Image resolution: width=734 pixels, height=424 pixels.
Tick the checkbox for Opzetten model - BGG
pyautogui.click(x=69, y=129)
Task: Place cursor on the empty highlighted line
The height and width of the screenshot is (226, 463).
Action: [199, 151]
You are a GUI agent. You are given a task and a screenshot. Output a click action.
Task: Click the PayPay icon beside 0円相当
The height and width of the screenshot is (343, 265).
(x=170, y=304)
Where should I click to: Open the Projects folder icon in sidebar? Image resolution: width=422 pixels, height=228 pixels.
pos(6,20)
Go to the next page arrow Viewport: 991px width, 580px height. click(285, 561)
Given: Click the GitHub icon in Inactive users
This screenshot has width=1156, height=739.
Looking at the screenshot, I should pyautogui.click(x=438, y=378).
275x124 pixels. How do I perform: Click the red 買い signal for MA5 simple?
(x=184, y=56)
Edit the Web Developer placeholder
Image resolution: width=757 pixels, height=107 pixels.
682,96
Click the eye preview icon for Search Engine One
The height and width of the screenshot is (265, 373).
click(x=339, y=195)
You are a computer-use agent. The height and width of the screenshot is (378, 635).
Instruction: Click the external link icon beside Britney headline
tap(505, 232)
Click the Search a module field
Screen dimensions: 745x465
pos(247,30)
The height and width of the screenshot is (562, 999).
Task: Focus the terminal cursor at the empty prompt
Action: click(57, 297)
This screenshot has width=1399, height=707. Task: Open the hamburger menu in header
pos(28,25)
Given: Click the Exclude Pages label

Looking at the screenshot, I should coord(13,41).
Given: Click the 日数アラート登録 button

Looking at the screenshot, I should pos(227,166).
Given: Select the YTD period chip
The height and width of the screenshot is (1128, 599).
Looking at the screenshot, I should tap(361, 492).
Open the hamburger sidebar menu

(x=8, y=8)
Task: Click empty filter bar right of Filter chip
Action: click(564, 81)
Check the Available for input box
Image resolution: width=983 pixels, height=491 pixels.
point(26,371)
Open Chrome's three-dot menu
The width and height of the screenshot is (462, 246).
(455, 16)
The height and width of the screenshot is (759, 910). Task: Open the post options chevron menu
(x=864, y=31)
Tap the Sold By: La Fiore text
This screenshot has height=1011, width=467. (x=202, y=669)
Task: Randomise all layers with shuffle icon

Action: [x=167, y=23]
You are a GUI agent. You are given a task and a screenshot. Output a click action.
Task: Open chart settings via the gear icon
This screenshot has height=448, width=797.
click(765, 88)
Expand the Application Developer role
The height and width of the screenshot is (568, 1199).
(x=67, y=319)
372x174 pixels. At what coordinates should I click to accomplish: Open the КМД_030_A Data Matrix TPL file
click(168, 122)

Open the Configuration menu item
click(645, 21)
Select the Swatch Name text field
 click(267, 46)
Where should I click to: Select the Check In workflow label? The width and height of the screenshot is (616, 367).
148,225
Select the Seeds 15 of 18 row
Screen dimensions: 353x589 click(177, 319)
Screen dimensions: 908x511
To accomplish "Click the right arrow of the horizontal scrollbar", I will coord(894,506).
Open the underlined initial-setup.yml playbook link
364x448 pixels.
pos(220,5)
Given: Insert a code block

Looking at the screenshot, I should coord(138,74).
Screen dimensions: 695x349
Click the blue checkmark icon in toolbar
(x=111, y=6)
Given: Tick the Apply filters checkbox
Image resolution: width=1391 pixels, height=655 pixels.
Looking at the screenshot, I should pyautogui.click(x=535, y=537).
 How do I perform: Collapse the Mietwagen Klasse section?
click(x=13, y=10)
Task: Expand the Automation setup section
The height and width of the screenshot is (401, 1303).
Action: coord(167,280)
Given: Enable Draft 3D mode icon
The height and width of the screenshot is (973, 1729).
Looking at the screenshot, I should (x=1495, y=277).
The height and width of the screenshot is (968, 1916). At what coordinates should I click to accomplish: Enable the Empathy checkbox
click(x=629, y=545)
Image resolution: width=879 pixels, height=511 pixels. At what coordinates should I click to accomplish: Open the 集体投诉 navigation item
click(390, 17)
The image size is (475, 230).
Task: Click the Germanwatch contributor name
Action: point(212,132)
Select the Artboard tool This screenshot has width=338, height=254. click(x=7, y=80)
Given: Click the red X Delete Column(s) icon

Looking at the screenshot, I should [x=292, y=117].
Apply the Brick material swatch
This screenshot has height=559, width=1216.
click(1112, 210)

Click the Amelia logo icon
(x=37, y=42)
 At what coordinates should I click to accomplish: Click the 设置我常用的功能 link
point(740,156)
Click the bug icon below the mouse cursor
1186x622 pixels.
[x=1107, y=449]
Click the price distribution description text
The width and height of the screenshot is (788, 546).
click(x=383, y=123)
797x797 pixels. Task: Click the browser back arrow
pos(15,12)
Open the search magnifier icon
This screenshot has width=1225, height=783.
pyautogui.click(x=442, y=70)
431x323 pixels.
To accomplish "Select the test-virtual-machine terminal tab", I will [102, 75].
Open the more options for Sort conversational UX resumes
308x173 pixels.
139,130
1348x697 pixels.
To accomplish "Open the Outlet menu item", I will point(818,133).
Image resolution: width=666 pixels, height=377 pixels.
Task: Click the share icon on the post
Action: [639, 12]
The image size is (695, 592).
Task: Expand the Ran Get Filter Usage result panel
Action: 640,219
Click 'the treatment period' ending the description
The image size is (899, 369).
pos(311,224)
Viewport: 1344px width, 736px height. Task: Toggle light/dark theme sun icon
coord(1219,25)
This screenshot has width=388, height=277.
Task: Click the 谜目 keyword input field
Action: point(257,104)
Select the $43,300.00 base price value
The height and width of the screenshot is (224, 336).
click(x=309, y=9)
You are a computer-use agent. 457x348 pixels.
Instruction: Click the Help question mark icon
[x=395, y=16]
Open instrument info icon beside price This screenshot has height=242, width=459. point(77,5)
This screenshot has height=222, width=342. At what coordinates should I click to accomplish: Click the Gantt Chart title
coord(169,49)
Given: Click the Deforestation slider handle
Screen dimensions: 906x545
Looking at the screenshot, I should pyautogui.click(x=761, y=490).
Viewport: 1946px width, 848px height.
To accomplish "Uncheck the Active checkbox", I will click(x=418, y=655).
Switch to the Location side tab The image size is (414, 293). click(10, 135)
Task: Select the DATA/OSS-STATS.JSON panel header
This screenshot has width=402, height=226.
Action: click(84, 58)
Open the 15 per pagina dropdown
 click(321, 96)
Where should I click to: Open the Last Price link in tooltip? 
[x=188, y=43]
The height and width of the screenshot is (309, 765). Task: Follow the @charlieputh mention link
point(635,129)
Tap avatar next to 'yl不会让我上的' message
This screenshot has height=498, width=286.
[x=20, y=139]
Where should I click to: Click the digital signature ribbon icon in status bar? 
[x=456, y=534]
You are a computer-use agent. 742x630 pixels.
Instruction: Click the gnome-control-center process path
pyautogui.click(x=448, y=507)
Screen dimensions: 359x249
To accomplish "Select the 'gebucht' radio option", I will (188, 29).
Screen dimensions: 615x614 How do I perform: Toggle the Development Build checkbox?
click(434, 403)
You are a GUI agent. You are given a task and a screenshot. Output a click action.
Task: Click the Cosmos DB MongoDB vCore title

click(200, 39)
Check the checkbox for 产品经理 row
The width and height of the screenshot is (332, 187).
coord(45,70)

WHAT YOU ARE ASKED TO DO
Using the listing, copy every line where the word "description" shows up.

EXERCISE RESULT
Click the price distribution description text
Click 'the treatment period' ending the description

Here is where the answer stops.